Although some parts make pretty forbidding reading, the book as a whole
makes excellent sense.
Jones’s themes—the indeterminacies of meaning, the institutional
need to fix meaning and so produce literary knowledge, and the strategic
deceptions required for this fixing—lead him into engagements with a
large number of critics and issues. The poems have puzzled readers and
prompted interpretation since their publication. Ruskin, Arnold, and
others took Wordsworth’s own “quasi-grouping” of the poems to
indicate a definite association; Jones discloses their Victorian
readings as attempts to impose a clear and univocal order. A discussion
of parody’s relationship to criticism and to literary allusion leads
him from comical pieces by Catherine Fanshawe and J.K. Stephens to the
uses of Lucy in Mary Shelley’s The Last Man and Melville’s Pierre.
The last two chapters focus on 20th-century critical discussion of the
poems, analyzing critical and theoretical treatments by Paul de Man,
Geoffrey Hartman, E.D. Hirsch, Jr., Norman Holland, J. Hillis Miller,
and many others. The shortest Lucy poem, “A slumber did my spirit
seal,” emerges as one of 20th-century criticism’s touchstone texts.

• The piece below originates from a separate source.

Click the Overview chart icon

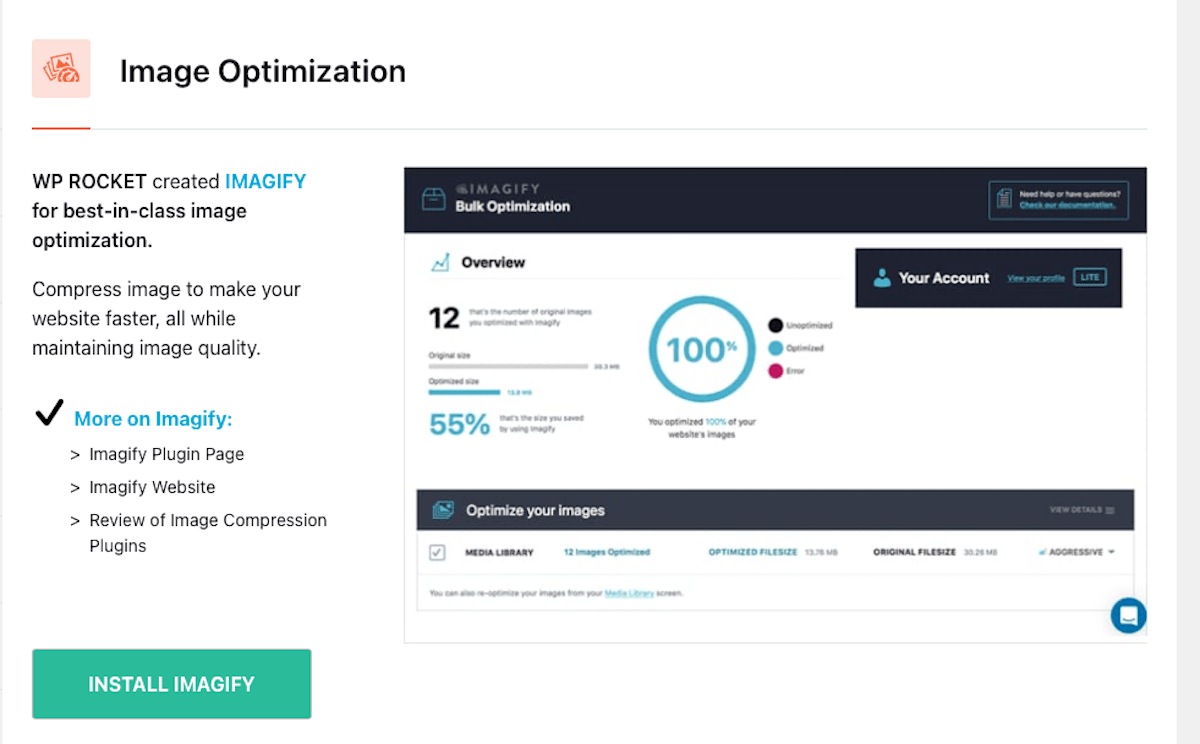440,263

Jones is very careful with details, and this allows him to arraign many
critics—especially Miller, Hirsch, and de Man—on grounds of
carelessness and duplicity. Some, like Hugh Sykes Davies, Holland, and
especially Hartman, emerge as more clear-sighted and trustworthy. Though
the book is dense and occasionally not very reader-friendly, it is
nonetheless valuable, exposing facile and self-serving interpretation
and reasserting the importance of ethics in academic work.